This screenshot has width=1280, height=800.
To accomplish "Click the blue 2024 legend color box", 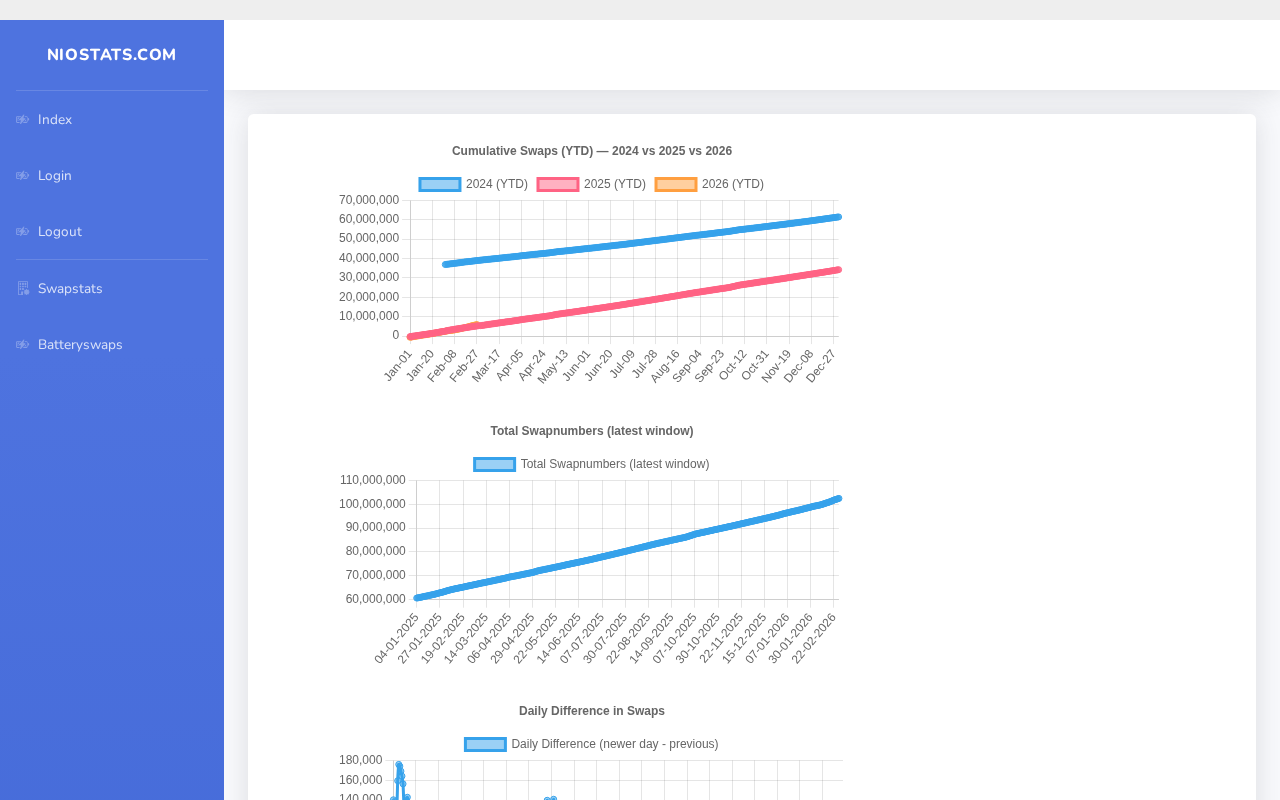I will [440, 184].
* * * *
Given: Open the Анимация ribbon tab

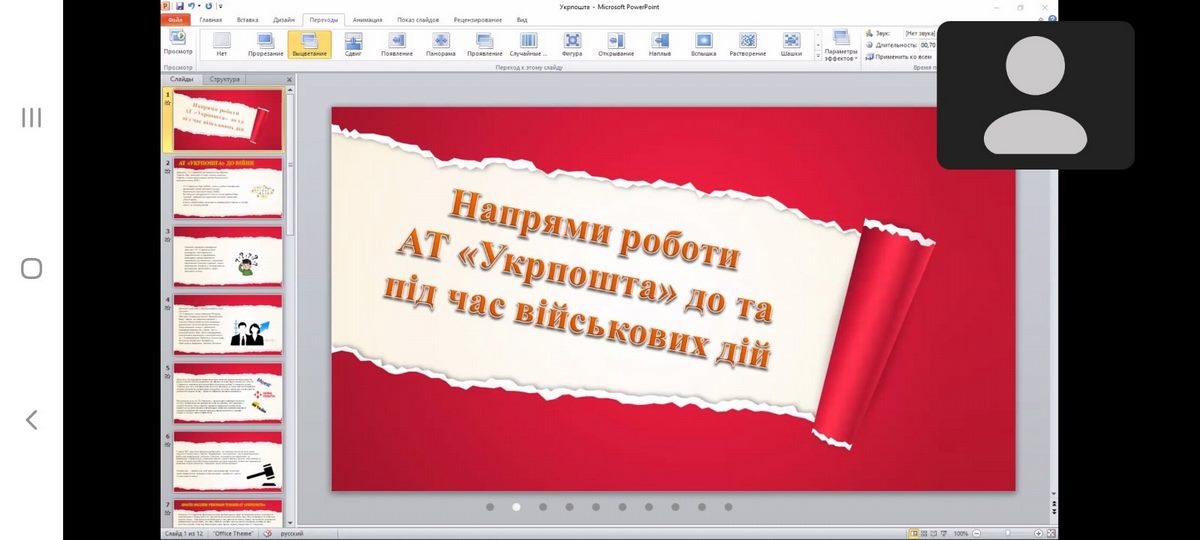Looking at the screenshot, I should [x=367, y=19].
* * * *
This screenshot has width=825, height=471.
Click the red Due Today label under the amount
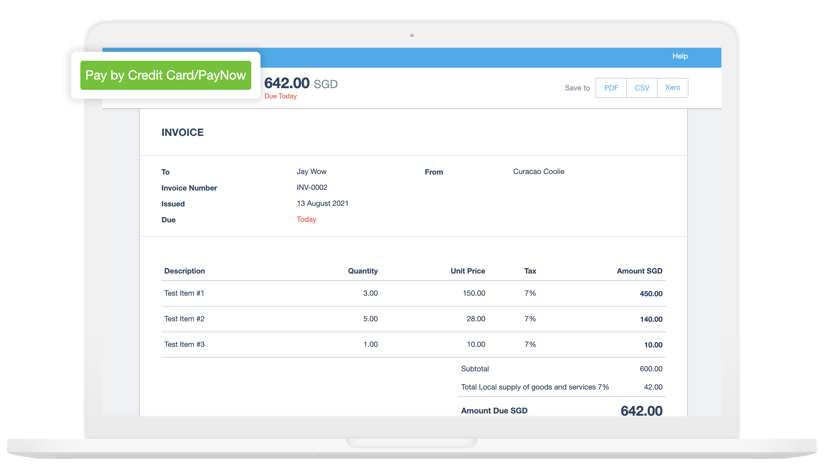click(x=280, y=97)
* * * *
Which lines in the rows above contain the string "This" with matching case? Return each of those lines in full.

**Full output:**
This screenshot has width=1280, height=800.
This screenshot has width=825, height=471.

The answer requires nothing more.